A group of governance experts have put together a proposal to strengthen the federal civil service for President-elect Biden to consider, which includes rescinding a number of directives signed by President Trump and elevating the Office of Personnel Management to a Cabinet-level agency.
Fellows at the National Academy of Public Administration working on presidential transition issues have drafted a proposed executive order entitled “Modernizing and Reinvigorating the Public Workforce and Restoring Honor in Public Service” that its eight architects said could be signed on the first day of a Biden administration.
The directive would cancel Trump’s three anti-union executive orders, an order that could convert large segments of the workforce into at-will employees, and a directive prohibiting agencies and federal contractors from conducting many forms of diversity and inclusion training. It also would reinstate the Clinton and Obama administrations’ policy establishing labor-management forums at federal agencies.
The proposal also elevates the OPM director to be a member of the president’s Cabinet and directs the federal government’s HR agency to put more of its resources toward policymaking.

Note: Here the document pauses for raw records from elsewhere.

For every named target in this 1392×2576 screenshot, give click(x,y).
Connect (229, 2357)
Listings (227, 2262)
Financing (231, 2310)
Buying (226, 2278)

Jeff Neal, who led the effort and is a former chief human capital officer at the Homeland Security Department, said the idea is intended to empower the agency to focus more on solutions to human capital challenges, rather than compliance with “one-size-fits-all” rules.
“OPM needs to be focused on helping agencies get results, not on rote compliance,” Neal said. “OPM has gotten to the point over the years where they define ‘merit’ as complying with their rules, rather than the merit system principles themselves. So in some cases, what you end up with are processes and procedures that in fact inhibit merit and push people toward compliance with arbitrary rules.”
The order also calls for a large-scale revamp of the federal hiring and compensation system. By the end of 2021, the OPM director would be required to reduce the number of job classifications in the General Schedule by at least 50%. The proposal would expand the use of recruitment, relocation and retention payments, as well as streamlined hiring authorities throughout the government.
Neal stressed that the order would not throw out all of the Trump administration’s work on federal personnel policy. Another provision would instruct the OPM director to eliminate current applicant questionnaires “that are not valid assessment instruments” and develop “modern assessment processes” to more easily and quickly find high-quality job candidates, a proposal that mirrors multiple successful pilot programs undertaken during Trump’s tenure to improve the hiring process.
“Not everything the Trump administration has done on civil service issues has been bad, and this is one example where they’ve done some good work,” Neal said. “[Chief human capital officers] have been saying for years that they need better assessments, but they haven’t necessarily been implementing them . . . These questionnaires just don’t work. They should produce some predictor that job candidates will be able to do the work, but they don’t work and they’re so easily gamed that sometimes they screen out the good candidates and screen in those willing to lie about everything.”
It remains to be seen whether the Biden administration will take this approach as it attempts to rebuild a federal bureaucracy that has been decimated by a Trump administration. But at a briefing with reporters Friday, Biden transition adviser Jen Psaki indicated the president-elect would send a signal that he intends to value federal employees’ public service.
“As a principle, rebuilding the institutions of government that have been hollowed by this administration, finding ways to engage with the civil servants, the career officials who are frankly the heart and soul of government . . . those agencies wouldn’t function without the thousands of people who have served for decades, is a priority for President-elect Biden and Vice President-elect Harris,” Psaki said.